## PASSAGE TO READ:
★ ★ ★ ★ ★

There have been many attempts to rationalise the Eastern-European tales of vampires, including a hereditary blood disease called porphyria (whose sufferers included Mary Queen of Scots, James I, and George III). These have largely been discredited. An alternative explanation is rabies, which can cause sufferers to undergo changes in sexual appetite and sleep patterns. It can also make people more likely to bite others, and make them hypersensitive to light.
There was a belief in the middle ages that vampires spread the plague; as a result, suspected vampire corpses had a brick placed into their mouths to prevent them from biting. Of course, the more common way to dispose of vampires is to hammer a stake into their heart. A similar practice is still apparently carried out in some parts of rural Romania, where it was reported in 2005 that a family had exhumed a family-member's corpse, driven a pitchfork into his chest, and then removed his heart after they blamed him for the sickness and nightmares which plagued the family.
The nearest thing to a real Dracula was Vlad III Dracula, also known as Vlad the Impaler (1431-76). He was born in Transylvania, but only because his family were in exile at the ; he was actually the prince of another Romanian province called Wallachia. Most of the worst stories about Vlad were put around by his enemies; while he certainly did use impaling as a method of punishment, we don't know how often he actually did it. To many Romanians he is a national hero who resisted the Turkish conquerors and asserted Romanian national sovereignty.

★ ★ ★ ★ ★

## EXTRACTED INFORMATION:
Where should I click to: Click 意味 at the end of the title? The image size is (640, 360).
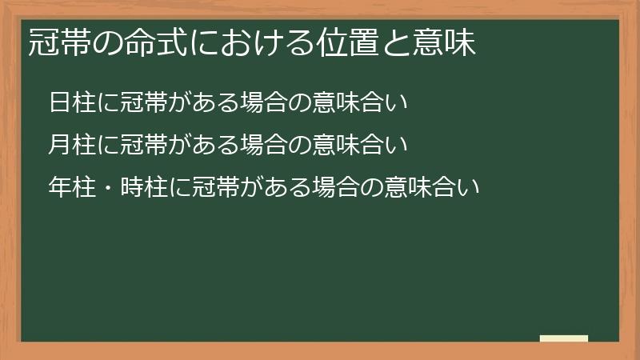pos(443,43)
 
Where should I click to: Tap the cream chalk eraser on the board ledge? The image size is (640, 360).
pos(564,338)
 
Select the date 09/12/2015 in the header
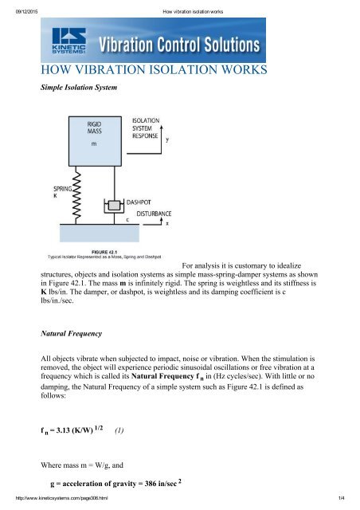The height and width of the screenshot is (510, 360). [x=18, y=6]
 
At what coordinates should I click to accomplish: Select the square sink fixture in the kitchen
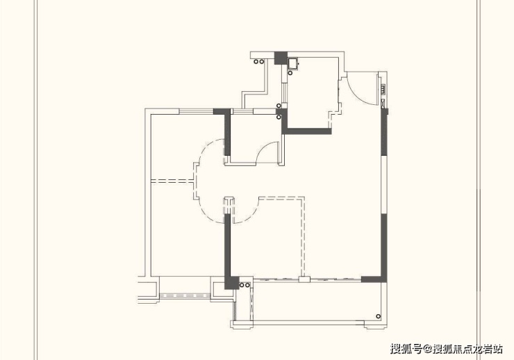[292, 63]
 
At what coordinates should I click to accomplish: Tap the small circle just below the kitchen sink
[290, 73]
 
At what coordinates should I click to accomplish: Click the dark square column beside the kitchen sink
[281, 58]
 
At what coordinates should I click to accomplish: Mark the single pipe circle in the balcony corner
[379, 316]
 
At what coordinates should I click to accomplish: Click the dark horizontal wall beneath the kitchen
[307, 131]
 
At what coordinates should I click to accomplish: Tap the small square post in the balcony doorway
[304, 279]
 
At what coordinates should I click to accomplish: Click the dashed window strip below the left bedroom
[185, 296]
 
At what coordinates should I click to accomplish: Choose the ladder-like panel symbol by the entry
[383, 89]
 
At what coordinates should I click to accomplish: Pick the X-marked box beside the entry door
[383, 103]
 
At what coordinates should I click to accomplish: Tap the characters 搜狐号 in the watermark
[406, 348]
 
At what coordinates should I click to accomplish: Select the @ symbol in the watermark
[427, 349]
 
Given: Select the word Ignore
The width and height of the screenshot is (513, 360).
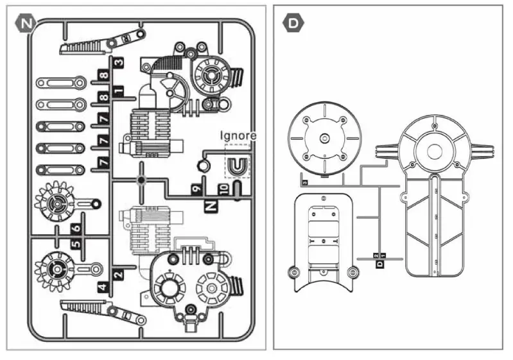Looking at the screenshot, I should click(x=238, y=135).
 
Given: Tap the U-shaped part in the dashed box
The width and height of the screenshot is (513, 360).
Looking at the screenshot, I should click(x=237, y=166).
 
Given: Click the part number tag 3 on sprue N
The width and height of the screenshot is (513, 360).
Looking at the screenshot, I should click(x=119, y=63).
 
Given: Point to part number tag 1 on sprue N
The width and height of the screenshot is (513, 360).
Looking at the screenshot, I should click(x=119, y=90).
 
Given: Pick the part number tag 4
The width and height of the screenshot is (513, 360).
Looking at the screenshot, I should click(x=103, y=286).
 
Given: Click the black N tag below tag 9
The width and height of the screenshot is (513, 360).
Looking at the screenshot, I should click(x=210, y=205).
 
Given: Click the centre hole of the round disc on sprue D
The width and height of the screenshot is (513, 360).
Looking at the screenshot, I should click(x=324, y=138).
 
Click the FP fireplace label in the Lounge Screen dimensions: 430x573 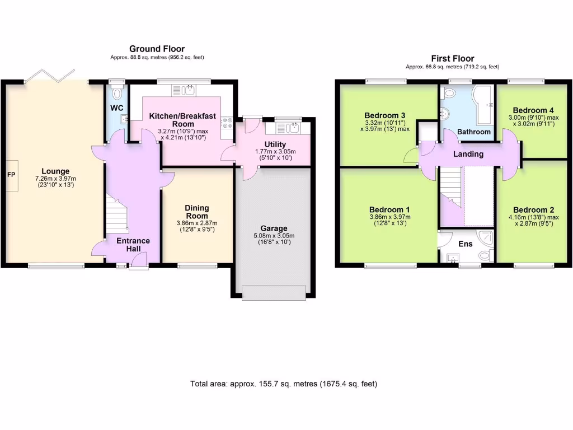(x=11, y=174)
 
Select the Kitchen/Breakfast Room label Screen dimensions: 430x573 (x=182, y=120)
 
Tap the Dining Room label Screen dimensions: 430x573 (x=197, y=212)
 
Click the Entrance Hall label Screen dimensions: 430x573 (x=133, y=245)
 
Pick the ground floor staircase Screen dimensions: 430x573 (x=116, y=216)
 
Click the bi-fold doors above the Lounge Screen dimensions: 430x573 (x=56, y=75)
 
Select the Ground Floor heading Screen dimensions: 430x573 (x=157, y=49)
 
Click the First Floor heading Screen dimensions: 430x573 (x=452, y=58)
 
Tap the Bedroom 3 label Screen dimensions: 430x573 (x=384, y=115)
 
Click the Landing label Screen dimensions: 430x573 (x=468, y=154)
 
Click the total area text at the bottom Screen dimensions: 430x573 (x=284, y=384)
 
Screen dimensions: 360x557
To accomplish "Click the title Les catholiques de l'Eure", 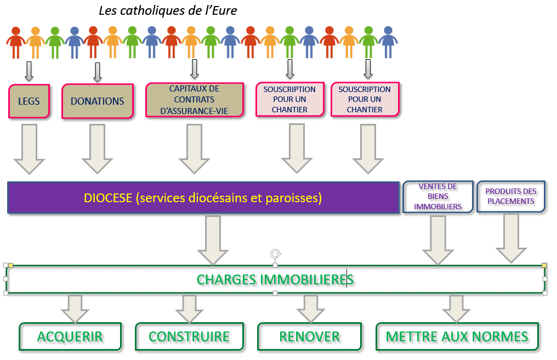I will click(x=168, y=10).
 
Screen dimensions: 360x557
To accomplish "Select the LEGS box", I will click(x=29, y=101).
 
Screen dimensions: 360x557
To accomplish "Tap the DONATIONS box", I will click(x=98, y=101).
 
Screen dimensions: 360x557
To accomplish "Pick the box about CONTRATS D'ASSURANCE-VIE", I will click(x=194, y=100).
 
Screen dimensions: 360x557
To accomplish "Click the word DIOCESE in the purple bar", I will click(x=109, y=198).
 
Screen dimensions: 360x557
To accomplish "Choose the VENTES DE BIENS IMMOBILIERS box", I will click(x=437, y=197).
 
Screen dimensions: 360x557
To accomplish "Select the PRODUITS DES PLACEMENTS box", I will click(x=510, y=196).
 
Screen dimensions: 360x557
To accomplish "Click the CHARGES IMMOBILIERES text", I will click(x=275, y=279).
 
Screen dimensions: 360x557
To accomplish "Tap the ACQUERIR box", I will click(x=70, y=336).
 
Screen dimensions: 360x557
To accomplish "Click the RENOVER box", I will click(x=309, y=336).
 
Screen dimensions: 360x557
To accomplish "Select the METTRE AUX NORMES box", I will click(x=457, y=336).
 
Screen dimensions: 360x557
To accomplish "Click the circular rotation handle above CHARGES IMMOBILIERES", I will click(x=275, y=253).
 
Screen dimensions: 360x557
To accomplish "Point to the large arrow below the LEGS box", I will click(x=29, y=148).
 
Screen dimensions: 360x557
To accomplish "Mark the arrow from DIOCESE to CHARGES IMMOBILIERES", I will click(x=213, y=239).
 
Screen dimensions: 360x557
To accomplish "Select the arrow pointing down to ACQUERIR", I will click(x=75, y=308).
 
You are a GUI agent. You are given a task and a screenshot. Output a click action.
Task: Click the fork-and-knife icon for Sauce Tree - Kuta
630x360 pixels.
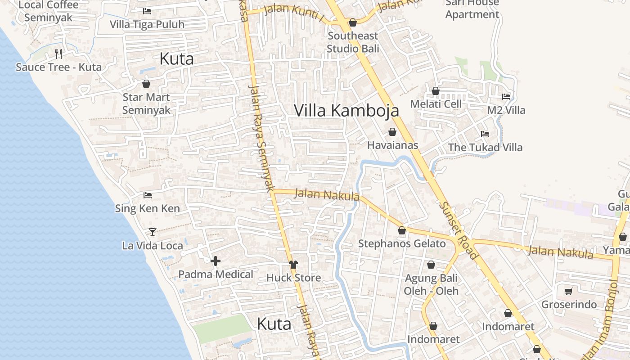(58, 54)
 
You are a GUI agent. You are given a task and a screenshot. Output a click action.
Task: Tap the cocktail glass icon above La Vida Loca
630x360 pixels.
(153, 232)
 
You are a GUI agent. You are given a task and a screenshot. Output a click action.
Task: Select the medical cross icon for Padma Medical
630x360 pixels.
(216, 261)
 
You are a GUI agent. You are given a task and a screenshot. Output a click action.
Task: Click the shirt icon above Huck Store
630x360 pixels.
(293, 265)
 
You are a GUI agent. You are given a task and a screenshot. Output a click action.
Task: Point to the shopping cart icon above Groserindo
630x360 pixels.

★ ★ ★ ★ ★

## TASK ITEM:
Translate this sentence from the passage on vampire legends above into Spanish: "To many Romanians he is a national hero who resisted the Turkish conquerors and asserted Romanian national sovereignty."

## WRITTEN ANSWER:
Para muchos rumanos es un héroe nacional que resistió a los conquistadores turcos y afirmó la soberanía nacional rumana.